Because persistent and excessive nitroxidative stress can lead to host tissue damage, organisms have an antioxidant system that maintains redox homeostasis. There are two types of antioxidant systems: antioxidant enzymes and non-enzymatic antioxidants (Halliwell, 1996). Antioxidants help to mediate peroxidation by catalyzing the formation of active oxygen intermediates which lead to remove free radicals of oxygen and nitrogen. For example, the massive accumulation of ROS promotes the production of superoxide dismutase (SOD), which catalyzes the conversion of superoxide into O₂ and H₂O₂ (Lipinski et al., 2010). Then, catalase scavenges peroxide by catalyzing the conversion of H₂O₂ into O₂ and H₂O (He et al., 2017). In addition, the GPx family and Trx system, endogenous antioxidants, also participate in the elimination of nitroxidative stress (Papp et al., 2007; Liu et al., 2014a). Moreover, several signaling pathways, of which nuclear factor erythroid 2-related factor 2 (NRF2) signaling is the most important, are involved in regulating nitroxidative stress. ROS directly oxidizes the cysteine residues on Kelch-like ECH-associated protein 1 (KEAP1) freeing NRF2 from the KEAP1-NRF2 complex. After free NRF2 translocates into the nucleus, it promotes the expression of multiple antioxidant genes by binding to their regulatory regions (Schieber and Chandel, 2014). Furthermore, NO^- triggers NRF2 transcription and the expression of ferroportin which activate the antioxidant system and nutrition immunity (Nairz et al., 2013). In turns, inhibiting NRF2 signaling increased ROS levels by suppressing the expression of HO-1 during H. pylori infection (Ko et al., 2016).
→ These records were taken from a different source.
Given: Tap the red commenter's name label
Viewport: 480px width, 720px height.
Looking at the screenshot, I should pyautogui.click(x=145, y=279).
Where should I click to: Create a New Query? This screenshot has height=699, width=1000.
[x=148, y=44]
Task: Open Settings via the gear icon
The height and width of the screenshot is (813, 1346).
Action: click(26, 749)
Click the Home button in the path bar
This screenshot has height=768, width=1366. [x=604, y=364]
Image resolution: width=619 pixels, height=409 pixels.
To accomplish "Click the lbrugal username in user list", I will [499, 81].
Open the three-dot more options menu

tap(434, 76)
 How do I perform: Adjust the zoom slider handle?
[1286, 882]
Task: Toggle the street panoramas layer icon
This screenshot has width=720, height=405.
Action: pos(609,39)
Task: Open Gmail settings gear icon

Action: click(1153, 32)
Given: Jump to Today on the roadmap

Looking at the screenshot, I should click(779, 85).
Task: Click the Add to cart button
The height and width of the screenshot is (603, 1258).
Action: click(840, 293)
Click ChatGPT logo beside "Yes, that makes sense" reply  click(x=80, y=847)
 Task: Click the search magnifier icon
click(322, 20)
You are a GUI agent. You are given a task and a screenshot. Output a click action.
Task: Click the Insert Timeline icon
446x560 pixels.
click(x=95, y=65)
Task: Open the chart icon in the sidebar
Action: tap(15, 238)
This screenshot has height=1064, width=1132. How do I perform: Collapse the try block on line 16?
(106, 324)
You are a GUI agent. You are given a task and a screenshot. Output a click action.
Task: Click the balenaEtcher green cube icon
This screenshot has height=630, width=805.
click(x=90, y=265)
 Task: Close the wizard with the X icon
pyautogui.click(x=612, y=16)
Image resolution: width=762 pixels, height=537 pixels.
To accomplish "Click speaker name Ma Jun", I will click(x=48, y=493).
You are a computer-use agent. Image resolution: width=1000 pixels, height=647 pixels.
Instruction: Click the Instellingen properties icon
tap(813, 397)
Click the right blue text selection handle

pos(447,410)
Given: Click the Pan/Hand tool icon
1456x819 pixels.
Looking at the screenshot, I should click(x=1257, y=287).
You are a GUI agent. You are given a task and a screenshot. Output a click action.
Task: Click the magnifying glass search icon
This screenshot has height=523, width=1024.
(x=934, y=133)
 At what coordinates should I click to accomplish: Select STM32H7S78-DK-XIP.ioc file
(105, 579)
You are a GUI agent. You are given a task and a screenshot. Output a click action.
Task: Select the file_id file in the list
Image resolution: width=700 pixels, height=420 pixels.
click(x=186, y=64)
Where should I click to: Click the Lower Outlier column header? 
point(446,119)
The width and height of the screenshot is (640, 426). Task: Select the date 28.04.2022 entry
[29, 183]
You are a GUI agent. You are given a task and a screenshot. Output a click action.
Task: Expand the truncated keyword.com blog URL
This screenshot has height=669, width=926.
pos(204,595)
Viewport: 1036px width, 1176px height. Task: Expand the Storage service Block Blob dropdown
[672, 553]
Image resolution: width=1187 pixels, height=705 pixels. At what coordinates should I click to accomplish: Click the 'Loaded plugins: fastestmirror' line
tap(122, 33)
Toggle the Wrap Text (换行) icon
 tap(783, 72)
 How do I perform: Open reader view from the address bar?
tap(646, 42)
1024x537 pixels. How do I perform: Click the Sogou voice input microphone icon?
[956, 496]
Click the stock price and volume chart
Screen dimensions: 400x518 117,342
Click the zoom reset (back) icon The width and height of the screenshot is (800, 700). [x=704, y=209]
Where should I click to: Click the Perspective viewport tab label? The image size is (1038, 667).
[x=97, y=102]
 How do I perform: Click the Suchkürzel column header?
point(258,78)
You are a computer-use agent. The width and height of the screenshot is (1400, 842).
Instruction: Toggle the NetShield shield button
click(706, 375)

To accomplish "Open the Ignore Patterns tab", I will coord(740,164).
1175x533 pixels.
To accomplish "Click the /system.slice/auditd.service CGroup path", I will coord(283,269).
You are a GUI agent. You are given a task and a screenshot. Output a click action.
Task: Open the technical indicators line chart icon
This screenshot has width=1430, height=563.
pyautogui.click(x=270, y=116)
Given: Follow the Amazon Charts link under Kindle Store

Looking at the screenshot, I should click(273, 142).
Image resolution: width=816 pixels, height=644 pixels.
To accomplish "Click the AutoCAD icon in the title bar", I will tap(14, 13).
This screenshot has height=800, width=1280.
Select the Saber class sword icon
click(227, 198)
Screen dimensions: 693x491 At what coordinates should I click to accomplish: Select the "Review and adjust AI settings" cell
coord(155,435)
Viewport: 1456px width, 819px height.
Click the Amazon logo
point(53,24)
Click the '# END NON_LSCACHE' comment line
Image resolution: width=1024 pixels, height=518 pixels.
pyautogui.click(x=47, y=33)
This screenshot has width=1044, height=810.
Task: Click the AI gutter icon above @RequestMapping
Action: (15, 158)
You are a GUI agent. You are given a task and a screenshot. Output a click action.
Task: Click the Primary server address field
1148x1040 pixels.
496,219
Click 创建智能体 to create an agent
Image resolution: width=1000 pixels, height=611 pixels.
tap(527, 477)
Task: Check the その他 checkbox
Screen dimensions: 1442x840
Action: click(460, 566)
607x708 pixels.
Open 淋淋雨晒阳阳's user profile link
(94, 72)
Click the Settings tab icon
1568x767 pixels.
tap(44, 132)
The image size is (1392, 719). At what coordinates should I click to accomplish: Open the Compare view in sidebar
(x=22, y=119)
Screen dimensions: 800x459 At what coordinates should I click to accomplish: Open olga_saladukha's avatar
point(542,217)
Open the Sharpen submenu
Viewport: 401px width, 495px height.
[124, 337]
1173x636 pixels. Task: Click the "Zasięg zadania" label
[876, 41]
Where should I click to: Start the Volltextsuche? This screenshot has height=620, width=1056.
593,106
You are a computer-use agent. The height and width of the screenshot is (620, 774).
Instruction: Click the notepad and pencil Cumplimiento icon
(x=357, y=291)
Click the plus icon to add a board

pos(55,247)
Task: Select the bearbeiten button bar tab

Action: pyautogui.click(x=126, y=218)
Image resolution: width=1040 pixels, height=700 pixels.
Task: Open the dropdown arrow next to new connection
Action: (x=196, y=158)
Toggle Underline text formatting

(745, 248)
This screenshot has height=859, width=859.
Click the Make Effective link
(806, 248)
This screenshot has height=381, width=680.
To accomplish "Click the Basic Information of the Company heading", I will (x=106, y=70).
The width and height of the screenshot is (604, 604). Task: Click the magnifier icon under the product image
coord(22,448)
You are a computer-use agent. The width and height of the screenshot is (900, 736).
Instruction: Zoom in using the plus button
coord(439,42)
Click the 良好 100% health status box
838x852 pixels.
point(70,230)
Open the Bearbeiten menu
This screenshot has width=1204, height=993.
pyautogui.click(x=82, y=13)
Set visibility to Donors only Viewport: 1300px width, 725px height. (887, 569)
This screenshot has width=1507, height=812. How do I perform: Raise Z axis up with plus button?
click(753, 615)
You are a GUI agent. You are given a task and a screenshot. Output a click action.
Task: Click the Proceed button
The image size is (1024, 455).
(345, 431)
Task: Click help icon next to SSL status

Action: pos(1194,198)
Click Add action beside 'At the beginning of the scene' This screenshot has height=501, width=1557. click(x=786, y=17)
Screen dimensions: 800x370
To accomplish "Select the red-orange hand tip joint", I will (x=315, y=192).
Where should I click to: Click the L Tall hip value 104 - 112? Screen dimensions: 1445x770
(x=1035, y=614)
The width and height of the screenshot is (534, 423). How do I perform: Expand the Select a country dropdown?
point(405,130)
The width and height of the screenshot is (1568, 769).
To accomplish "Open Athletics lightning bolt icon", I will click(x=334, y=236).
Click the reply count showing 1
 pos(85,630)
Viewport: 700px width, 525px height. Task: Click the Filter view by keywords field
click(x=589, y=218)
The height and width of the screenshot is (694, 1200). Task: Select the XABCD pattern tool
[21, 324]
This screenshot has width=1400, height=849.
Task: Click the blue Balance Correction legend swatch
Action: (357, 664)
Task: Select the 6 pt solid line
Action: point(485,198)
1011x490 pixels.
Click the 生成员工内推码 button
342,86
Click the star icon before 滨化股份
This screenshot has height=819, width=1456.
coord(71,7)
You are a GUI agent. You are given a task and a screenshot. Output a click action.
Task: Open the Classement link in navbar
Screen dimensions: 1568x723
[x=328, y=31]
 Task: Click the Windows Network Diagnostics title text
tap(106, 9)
Overview of TLR4: An Important Signal Transduction Protein

Studies over the past few decades have shown that the recognition of microbes is based on hosts genes encoding PRRs, which consist of TLRs, RIG-I-like receptors (RLRs), C-type lectin receptors (CLRs), and Nod-like receptors (NLRs) (Janeway, 2013). TLRs are Type I transmembrane proteins that recognize various microbial pathogen-associated molecular patterns (PAMPs). More than a dozen TLRs have been identified to date. Different TLRs can recognize different PAMPs in different cell compartments, including the cell membrane, endosomes, cytoplasm, and endosome (Akira et al., 2006). The correct localization of TLRs is crucial for the regulation of signal transduction. Furthermore, cell type specific signaling downstream of TLRs determines specific innate immune responses (Kawasaki and Kawai, 2014). Generally, TLR signaling is divided into two types: MyD88-dependent and the MyD88-independent signaling pathways. Both pathways activate downstream signaling molecules to promote the production of pro-inflammatory cytokines, chemokines, and type I interferon (IFN) which help remove pathogens (Yamashita et al., 2012). Here, we mainly focus on studies of TLR4 which is also involved in autophagy and nitroxidative stress.

TLR4 Signal Transduction

TLR4 is known for recognizes a broad variety of substances including bacterial lipopolysaccharide (LPS), viral structural protein, fungal mannan, and parasitic glycoinositolphospholipids and has a key role in activating innate immunity (Kawai and Akira, 2011; Mu et al., 2011). For example, when Gram-negative bacteria infect a host, bacterial LPS is directly recognized by TLR4 in the presence of LPS binding protein, CD14, and myeloid differentiation factor 2 (MD-2). Subsequently, TLR4 undergoes oligomerization and recruits downstream adaptor proteins through its Toll-interleukin-1 receptor domains, which initiates signal transduction (Lu et al., 2008). Similar to other TLRs, TLR4 also has two types of signal transduction. After TLR4 is combined with MyD88, phosphorylated IRAK-4 activates the TRAF6-TAK1-NF-κB/MAPK signaling axis which promotes the release of inflammatory factors, such as IL-1β, IL-6, and TNF-α (Monlish et al., 2016; Dajon et al., 2017). Theses cytokines are responsible for inflammation, autophagy and nitroxidative stress. In the MyD88-independent pathways, TRAM is selectively recruited to TLR4 to link TLR4 and TRIF, which induces the production of type I IFN and other proinflammatory cytokines through the activation of IRF3, NF-κB, and MAPK signaling (Kawai and Akira, 2011).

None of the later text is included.